SELECTION:
Kioxia samples 332-layer BiCS FLASH

Kioxia samples 332-layer BiCS FLASH

Kioxia has started sampling 332-layer BiCS FLASH enterprise memory devices. The NAND technology targets enterprise and data-centre SSDs for AI workloads.


IN Brief:

  • Kioxia has started sampling 1Tb TLC devices based on 10th-generation BiCS FLASH.
  • The 332-layer 3D NAND technology reaches a 4.8Gb/s interface speed and higher bit density than the previous generation.
  • The devices are intended primarily for enterprise and data-centre SSDs supporting AI storage demand.

Kioxia has begun sample shipments of 1Tb triple-level-cell memory devices using its 10th-generation BiCS FLASH 3D NAND technology.

The devices are intended primarily for enterprise and data-centre SSDs, strengthening Kioxia’s storage portfolio for AI infrastructure. Production is planned at Fab2 of the company’s Kitakami plant in Iwate Prefecture, Japan.

DATA EXTRACT:

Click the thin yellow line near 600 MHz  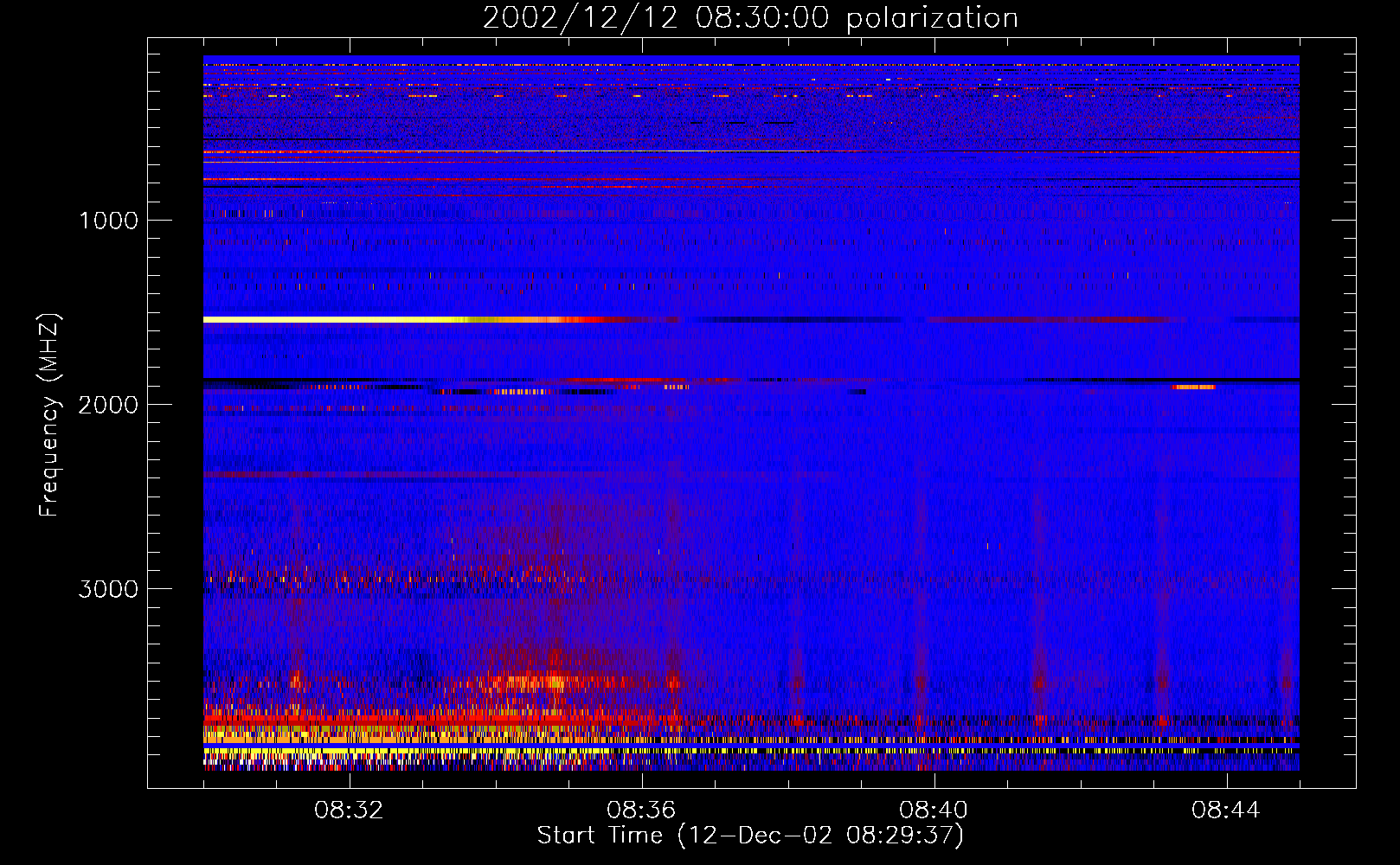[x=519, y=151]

--

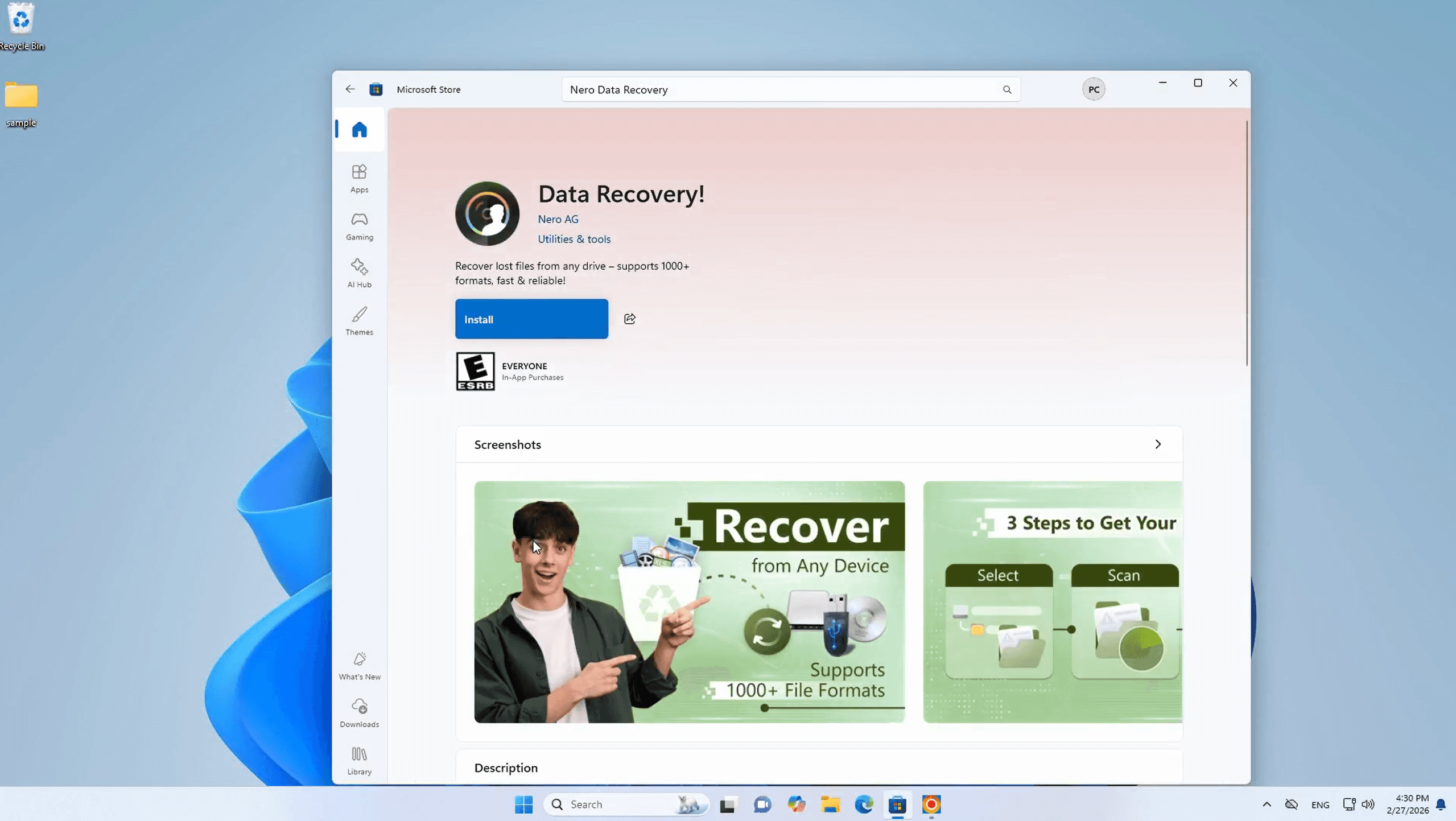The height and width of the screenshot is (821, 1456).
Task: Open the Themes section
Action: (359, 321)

DIRECTIONS:
1. From the article on Kioxia's 332-layer BiCS FLASH, list each location named as the planned production site, from the specific facility to the country.
2. Write out the part of the Kioxia article from the words "Kioxia has started sampling 332-layer" up to and including the words "the previous generation.".

OUTPUTS IN ORDER:
1.
- Fab2
- Kitakami plant
- Iwate Prefecture
- Japan

2.
Kioxia has started sampling 332-layer BiCS FLASH enterprise memory devices. The NAND technology targets enterprise and data-centre SSDs for AI workloads.


IN Brief:

  • Kioxia has started sampling 1Tb TLC devices based on 10th-generation BiCS FLASH.
  • The 332-layer 3D NAND technology reaches a 4.8Gb/s interface speed and higher bit density than the previous generation.